Selected extract:

Segment Open

Thread: random record from small set

random record from small set

From

Jeff Davis

Date:

15 February 2005, 02:19:04

I am trying to retrieve a random record (according to a chance
attribute) from a small set of records, each with a "chance" attribute.
This may eventually be somwhat of a performance concern, so I'd like to
make sure I'm doing this right.

Here's what I have so far:

create table r1 (
   i int,
   chance numeric
)
create or replace function randrec() returns int as $$
    $res = spi_exec_query('select i,chance from r1');
    $r = rand;
    $accum = 0;
    $i = 0;
    while($accum < $r) {
        $accum += $res->{rows}[$i++]->{chance}
    }
    return $res->{rows}[$i-1]->{i};
$$ language plperl;

test=# select * from r1;
 i | chance
---+--------
 1 |   0.25
 2 |   0.20
 3 |   0.15
 4 |   0.10
 5 |   0.30


That seems to work, in that out of 10k times, I got the following
numbers of each:
1 2479
2 1959
3 1522
4 950
5 3090

But I have a few questions:
* Am I right to use NUMERIC for the chance attribute?

Segment Closed

Exercise: Reproduce the part of the thread about picking a random record starting with "15 February 2005, 02:19:04" and going on through "doing this right.". The records that come next have nothing to do with the thread about picking a random record.

Provided material:
Segment Open

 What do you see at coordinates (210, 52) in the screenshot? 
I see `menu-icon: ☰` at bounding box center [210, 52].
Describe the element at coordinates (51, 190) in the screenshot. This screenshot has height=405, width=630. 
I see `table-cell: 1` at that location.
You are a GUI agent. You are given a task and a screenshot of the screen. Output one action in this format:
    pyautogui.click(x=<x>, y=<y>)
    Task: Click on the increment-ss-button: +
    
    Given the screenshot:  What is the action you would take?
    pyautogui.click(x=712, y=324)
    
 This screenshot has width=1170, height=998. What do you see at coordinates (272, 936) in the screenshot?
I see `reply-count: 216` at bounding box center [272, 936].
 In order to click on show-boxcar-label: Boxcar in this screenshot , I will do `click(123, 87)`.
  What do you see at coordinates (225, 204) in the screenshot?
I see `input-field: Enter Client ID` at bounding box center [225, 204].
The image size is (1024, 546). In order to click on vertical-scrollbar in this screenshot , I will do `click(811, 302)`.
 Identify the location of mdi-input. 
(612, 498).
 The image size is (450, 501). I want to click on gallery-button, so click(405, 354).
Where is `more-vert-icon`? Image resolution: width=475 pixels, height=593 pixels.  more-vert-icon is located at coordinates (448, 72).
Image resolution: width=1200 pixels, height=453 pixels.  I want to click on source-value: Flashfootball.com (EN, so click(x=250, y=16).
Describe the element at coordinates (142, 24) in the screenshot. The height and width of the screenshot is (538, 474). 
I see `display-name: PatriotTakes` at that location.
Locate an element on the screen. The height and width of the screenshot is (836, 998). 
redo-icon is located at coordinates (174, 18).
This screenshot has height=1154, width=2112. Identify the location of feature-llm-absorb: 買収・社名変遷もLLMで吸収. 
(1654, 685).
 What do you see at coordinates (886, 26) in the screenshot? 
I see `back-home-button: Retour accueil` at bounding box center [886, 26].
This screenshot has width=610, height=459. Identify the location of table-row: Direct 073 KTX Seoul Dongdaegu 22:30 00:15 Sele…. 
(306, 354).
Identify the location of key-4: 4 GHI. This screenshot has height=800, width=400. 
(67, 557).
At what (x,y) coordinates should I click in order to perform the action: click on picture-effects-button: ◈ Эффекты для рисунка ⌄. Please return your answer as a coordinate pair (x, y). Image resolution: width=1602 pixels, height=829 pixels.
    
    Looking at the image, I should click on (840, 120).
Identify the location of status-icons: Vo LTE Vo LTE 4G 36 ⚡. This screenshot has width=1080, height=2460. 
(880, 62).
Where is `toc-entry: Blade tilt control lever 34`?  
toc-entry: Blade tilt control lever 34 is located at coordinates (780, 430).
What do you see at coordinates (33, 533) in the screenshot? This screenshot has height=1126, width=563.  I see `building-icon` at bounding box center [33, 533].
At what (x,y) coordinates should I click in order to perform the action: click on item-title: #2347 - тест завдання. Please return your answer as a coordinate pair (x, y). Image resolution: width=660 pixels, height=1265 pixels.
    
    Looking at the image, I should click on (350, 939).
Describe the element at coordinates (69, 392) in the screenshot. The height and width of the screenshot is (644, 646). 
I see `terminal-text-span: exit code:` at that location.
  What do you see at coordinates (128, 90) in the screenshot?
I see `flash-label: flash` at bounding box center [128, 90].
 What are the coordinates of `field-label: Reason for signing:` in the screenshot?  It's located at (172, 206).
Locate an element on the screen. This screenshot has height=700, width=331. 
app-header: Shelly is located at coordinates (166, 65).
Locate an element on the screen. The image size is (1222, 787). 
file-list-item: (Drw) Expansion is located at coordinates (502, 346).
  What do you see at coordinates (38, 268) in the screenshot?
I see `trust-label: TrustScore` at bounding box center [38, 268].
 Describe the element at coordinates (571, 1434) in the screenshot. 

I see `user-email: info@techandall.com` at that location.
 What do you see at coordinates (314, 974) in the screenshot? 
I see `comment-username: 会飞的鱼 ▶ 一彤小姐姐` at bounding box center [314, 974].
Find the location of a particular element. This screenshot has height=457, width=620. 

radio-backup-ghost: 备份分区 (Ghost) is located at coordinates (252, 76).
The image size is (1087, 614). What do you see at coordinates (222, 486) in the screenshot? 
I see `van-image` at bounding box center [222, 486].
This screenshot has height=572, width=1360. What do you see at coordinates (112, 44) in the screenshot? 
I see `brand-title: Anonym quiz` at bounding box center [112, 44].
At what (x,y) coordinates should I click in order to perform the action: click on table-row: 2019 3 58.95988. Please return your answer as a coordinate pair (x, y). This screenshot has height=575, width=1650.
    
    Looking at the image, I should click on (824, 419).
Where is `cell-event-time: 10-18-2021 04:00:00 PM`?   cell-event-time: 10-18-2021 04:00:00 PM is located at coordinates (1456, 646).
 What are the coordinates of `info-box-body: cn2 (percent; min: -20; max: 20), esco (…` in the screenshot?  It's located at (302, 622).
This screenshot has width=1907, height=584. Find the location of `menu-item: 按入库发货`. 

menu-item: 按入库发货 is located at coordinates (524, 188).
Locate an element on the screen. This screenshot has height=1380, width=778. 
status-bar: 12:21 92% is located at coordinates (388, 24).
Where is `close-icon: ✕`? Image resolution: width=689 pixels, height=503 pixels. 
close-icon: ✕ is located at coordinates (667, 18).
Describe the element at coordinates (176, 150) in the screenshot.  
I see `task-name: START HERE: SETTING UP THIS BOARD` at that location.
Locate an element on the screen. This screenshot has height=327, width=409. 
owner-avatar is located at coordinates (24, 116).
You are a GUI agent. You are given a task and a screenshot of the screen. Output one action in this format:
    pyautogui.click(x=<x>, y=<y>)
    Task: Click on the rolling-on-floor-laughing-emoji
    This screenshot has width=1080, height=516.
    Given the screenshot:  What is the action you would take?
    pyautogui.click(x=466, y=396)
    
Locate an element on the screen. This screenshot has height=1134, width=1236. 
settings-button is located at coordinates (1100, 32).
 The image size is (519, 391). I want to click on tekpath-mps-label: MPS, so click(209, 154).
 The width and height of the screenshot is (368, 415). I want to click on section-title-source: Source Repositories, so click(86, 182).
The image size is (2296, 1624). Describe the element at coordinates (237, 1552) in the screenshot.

Segment Closed

Output below:
15 February 2005, 02:19:04

I am trying to retrieve a random record (according to a chance
attribute) from a small set of records, each with a "chance" attribute.
This may eventually be somwhat of a performance concern, so I'd like to
make sure I'm doing this right.